On Fri, Aug 30, 2019 at 8:18 PM Han Zhou <zhou...@gmail.com> wrote:
>
>
>
> On Fri, Aug 30, 2019 at 6:46 AM Mark Michelson <mmich...@redhat.com> wrote:
> >
> > On 8/30/19 5:39 AM, Daniel Alvarez Sanchez wrote:
> > > On Thu, Aug 29, 2019 at 10:01 PM Mark Michelson <mmich...@redhat.com> 
> > > wrote:
> > >>
> > >> On 8/29/19 2:39 PM, Numan Siddique wrote:
> > >>> Hello Everyone,
> > >>>
> > >>> In one of the OVN deployments, we are seeing 100% CPU usage by
> > >>> ovn-controllers all the time.
> > >>>
> > >>> After investigations we found the below
> > >>>
> > >>>    - ovn-controller is taking more than 20 seconds to complete full loop
> > >>> (mainly in lflow_run() function)
> > >>>
> > >>>    - The physical switch is sending GARPs periodically every 10 seconds.
> > >>>
> > >>>    - There is ovn-bridge-mappings configured and these GARP packets
> > >>> reaches br-int via the patch port.
> > >>>
> > >>>    - We have a flow in router pipeline which applies the action - 
> > >>> put_arp
> > >>> if it is arp packet.
> > >>>
> > >>>    - ovn-controller pinctrl thread receives these garps, stores the
> > >>> learnt mac-ips in the 'put_mac_bindings' hmap and notifies the
> > >>> ovn-controller main thread by incrementing the seq no.
> > >>>
> > >>>    - In the ovn-controller main thread, after lflow_run() finishes,
> > >>> pinctrl_wait() is called. This function calls - poll_immediate_wake() as
> > >>> 'put_mac_bindings' hmap is not empty.
> > >>>
> > >>> - This causes the ovn-controller poll_block() to not sleep at all and
> > >>> this repeats all the time resulting in 100% cpu usage.
> > >>>
> > >>> The deployment has OVS/OVN 2.9.  We have back ported the pinctrl_thread
> > >>> patch.
> > >>>
> > >>> Some time back I had reported an issue about lflow_run() taking lot of
> > >>> time - 
> > >>> https://mail.openvswitch.org/pipermail/ovs-dev/2019-July/360414.html
> > >>>
> > >>> I think we need to improve the logical processing sooner or later.
> > >>
> > >> I agree that this is very important. I know that logical flow processing
> > >> is the biggest bottleneck for ovn-controller, but 20 seconds is just
> > >> ridiculous. In your scale testing, you found that lflow_run() was taking
> > >> 10 seconds to complete.
> > > I support this statement 100% (20 seconds is just ridiculous).
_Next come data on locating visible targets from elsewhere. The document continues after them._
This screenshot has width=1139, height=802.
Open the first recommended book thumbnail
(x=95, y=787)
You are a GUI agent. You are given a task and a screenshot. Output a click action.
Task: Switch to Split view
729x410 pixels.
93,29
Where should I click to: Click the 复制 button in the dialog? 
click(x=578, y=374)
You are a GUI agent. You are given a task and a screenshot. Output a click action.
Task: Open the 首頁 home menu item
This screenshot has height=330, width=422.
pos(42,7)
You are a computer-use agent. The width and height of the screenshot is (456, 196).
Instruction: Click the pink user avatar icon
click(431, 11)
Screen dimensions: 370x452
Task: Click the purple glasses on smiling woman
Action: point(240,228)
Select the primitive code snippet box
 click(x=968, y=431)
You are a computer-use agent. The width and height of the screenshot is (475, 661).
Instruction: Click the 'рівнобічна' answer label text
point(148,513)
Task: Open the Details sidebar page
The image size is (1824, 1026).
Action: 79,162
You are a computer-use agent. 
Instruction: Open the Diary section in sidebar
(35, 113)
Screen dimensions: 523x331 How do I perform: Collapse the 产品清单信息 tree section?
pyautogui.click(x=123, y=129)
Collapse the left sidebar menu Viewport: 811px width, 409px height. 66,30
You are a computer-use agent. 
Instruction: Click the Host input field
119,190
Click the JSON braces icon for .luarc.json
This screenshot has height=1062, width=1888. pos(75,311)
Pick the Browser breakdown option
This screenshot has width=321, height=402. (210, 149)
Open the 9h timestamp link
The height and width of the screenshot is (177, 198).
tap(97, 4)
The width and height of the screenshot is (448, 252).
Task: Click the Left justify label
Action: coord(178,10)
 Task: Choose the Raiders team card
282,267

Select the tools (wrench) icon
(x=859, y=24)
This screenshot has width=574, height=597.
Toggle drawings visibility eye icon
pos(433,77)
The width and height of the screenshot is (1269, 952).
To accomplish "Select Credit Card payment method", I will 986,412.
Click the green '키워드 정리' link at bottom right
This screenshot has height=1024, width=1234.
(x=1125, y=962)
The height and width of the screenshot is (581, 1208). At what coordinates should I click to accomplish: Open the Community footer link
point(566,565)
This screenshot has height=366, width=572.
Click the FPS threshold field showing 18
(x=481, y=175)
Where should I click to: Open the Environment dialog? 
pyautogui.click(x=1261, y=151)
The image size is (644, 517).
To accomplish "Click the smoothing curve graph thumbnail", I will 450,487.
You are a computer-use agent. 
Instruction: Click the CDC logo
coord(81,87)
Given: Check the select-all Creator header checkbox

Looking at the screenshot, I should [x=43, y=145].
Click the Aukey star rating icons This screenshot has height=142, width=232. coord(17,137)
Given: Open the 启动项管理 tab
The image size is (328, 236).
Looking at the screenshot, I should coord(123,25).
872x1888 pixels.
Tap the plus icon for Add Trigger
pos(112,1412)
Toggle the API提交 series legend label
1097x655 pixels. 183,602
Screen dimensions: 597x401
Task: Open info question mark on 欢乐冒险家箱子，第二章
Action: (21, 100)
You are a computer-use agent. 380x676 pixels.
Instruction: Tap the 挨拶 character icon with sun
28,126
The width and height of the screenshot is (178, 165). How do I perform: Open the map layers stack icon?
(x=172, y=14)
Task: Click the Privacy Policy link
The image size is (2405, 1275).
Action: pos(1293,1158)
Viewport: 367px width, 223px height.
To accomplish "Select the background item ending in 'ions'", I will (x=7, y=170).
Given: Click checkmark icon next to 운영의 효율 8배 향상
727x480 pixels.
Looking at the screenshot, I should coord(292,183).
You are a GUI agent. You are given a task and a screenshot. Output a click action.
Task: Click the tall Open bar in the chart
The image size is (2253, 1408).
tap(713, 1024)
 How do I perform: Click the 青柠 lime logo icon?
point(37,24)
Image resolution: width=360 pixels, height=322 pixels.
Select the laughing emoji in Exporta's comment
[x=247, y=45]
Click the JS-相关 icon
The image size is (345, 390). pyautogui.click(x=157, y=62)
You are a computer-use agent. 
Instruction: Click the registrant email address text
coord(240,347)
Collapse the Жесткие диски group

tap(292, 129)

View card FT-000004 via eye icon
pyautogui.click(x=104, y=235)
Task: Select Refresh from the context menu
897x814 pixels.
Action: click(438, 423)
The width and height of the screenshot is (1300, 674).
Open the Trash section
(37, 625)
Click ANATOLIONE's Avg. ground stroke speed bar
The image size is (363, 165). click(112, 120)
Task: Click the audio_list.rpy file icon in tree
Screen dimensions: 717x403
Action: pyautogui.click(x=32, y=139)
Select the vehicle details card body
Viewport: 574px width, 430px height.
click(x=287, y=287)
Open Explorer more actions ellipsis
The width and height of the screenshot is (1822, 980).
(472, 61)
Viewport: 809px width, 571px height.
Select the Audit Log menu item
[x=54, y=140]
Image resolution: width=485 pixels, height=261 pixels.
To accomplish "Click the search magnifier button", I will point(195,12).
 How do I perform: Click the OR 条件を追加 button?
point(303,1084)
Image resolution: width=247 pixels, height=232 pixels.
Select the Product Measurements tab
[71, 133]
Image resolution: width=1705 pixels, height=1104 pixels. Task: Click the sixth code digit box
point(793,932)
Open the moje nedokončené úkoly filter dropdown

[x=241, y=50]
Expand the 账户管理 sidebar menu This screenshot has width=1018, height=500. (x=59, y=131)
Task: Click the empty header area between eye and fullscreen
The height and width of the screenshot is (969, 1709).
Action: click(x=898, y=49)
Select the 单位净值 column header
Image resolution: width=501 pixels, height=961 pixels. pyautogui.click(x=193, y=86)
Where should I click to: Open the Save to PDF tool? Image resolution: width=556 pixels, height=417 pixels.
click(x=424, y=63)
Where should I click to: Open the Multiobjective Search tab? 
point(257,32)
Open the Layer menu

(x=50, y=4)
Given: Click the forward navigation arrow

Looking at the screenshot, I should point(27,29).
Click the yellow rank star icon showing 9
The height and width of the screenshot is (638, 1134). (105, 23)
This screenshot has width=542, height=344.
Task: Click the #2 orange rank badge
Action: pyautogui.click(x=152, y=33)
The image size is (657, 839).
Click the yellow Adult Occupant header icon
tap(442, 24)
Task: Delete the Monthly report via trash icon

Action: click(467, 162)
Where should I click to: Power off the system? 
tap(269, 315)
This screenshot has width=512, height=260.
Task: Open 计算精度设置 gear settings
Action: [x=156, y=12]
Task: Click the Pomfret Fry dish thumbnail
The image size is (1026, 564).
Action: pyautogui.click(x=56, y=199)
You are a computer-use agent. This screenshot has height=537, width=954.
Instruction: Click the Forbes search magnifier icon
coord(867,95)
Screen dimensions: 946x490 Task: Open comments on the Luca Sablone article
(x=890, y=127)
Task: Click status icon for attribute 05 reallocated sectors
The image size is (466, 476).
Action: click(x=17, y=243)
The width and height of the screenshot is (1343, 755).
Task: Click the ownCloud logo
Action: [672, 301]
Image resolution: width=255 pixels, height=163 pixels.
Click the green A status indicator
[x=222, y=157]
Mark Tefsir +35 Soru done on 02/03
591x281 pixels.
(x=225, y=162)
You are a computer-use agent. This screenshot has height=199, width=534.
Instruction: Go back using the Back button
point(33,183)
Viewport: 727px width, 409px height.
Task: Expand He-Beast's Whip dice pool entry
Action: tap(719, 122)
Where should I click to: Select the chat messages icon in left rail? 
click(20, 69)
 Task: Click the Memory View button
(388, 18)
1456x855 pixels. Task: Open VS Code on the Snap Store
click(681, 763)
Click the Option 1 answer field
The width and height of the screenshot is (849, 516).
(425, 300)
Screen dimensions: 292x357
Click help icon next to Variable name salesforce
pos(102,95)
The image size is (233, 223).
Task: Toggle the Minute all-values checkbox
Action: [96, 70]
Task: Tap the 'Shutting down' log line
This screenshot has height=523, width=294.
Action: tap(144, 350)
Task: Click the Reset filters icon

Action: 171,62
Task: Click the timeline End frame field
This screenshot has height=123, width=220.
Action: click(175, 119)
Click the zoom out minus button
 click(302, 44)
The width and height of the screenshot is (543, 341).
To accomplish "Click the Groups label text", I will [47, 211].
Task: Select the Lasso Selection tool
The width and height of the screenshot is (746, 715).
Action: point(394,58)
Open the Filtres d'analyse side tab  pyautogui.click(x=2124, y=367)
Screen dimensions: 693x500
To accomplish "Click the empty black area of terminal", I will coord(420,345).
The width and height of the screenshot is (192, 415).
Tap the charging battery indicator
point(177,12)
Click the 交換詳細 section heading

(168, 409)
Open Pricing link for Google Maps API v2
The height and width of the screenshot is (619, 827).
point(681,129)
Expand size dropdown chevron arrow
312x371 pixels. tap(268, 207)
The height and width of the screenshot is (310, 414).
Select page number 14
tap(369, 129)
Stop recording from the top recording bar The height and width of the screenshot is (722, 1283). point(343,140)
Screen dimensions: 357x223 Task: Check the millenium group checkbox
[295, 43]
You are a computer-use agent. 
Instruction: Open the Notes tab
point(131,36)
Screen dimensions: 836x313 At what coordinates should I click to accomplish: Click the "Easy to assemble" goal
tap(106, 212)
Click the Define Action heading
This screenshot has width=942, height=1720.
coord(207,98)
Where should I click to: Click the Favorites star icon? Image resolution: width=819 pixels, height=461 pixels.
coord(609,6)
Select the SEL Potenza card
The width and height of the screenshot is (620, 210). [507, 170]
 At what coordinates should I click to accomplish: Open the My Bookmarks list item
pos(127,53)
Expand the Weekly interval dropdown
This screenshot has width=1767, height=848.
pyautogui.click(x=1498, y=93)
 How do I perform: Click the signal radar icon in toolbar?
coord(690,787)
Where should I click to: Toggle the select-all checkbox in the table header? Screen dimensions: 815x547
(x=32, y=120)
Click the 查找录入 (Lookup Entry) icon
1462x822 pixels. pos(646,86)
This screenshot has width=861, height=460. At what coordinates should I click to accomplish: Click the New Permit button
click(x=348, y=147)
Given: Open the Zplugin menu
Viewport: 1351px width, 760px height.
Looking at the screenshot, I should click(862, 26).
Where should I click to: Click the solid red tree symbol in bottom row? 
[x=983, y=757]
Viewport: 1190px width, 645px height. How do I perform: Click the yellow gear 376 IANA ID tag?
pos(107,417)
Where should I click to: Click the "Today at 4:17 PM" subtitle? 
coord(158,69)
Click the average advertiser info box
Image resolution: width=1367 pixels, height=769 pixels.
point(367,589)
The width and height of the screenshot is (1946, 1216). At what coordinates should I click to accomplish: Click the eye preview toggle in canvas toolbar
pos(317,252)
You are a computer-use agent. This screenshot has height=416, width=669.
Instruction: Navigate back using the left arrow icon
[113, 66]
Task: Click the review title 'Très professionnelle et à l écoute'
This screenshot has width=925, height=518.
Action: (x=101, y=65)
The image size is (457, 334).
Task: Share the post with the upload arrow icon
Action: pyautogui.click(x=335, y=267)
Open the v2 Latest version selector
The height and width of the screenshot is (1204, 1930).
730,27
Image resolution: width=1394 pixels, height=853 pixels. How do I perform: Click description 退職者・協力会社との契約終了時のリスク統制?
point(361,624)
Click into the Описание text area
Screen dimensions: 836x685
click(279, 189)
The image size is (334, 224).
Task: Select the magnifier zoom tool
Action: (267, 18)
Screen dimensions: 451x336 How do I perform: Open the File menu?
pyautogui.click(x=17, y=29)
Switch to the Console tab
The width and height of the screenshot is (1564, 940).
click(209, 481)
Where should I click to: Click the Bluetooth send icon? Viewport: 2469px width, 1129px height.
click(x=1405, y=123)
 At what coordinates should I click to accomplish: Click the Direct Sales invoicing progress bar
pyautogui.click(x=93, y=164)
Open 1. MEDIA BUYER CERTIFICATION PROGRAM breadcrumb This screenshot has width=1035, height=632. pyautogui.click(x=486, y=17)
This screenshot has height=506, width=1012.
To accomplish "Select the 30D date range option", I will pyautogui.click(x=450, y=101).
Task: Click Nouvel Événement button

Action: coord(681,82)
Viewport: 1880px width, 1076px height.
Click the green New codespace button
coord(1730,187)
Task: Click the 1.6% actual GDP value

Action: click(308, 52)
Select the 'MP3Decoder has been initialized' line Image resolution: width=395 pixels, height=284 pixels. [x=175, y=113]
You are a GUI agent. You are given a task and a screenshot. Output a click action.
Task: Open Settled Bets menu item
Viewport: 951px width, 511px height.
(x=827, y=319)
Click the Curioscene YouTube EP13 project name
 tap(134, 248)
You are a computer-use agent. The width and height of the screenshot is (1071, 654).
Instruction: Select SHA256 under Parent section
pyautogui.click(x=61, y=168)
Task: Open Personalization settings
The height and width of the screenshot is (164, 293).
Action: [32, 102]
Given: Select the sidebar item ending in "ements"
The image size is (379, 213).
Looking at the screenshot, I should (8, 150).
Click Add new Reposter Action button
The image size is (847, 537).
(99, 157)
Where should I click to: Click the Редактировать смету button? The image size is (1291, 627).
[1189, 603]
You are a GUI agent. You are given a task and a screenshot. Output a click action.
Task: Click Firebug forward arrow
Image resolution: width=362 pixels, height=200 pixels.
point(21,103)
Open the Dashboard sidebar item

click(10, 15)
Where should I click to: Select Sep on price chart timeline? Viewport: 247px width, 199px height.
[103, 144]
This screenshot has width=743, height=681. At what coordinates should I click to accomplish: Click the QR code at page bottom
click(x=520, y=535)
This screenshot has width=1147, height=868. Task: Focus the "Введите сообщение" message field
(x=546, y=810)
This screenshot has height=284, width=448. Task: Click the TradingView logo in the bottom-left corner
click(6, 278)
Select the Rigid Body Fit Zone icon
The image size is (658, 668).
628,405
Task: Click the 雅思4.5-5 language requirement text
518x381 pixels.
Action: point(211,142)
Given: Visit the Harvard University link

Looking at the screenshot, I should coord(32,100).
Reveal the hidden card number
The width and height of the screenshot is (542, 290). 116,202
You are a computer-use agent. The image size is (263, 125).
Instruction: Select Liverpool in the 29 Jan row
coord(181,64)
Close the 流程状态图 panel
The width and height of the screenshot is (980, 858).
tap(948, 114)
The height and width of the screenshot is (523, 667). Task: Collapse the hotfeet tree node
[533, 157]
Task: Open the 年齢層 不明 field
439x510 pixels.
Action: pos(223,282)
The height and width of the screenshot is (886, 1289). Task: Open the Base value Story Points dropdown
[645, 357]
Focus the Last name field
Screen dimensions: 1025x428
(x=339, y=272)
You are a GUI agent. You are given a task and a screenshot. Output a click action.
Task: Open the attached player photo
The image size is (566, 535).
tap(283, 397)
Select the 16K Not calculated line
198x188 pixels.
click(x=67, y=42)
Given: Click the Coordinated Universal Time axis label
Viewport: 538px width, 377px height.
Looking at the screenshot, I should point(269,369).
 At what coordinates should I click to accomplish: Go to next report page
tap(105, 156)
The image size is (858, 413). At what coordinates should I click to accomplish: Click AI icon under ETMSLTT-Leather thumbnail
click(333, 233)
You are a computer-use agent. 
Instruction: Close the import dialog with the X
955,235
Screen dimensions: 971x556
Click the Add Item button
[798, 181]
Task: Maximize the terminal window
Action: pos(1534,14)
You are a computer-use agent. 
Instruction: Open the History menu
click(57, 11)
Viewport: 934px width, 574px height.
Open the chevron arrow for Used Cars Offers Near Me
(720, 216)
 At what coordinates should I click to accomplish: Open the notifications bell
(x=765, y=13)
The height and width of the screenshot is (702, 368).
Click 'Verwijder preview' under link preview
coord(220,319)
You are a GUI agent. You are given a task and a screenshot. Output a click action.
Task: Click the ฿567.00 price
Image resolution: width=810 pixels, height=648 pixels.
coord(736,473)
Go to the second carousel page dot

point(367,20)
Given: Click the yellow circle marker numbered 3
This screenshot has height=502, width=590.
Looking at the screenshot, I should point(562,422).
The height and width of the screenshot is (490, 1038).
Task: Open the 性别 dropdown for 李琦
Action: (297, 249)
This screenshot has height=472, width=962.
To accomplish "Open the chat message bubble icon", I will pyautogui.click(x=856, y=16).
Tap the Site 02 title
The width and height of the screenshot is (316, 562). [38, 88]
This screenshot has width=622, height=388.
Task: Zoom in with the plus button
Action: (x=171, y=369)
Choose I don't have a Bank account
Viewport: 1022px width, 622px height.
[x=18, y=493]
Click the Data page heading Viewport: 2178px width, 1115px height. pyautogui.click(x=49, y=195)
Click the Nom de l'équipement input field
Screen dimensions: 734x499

To be
> > > precise, in this deployment we see over 23 seconds for the main loop
> > > to process and I've seen even 30 seconds some times. I've been talking
> > > to Numan these days about this issue and I support profiling this
> > > actual deployment so that we can figure out how incremental processing
> > > would help.
> > >
> > >>
> > >> I'm curious if there are any factors in this particular deployment's
> > >> configuration that might contribute to this. For instance, does this
> > >> deployment have a glut of ACLs? Are they not using port groups?
> > > They're not using port groups because it's 2.9 and it is not there.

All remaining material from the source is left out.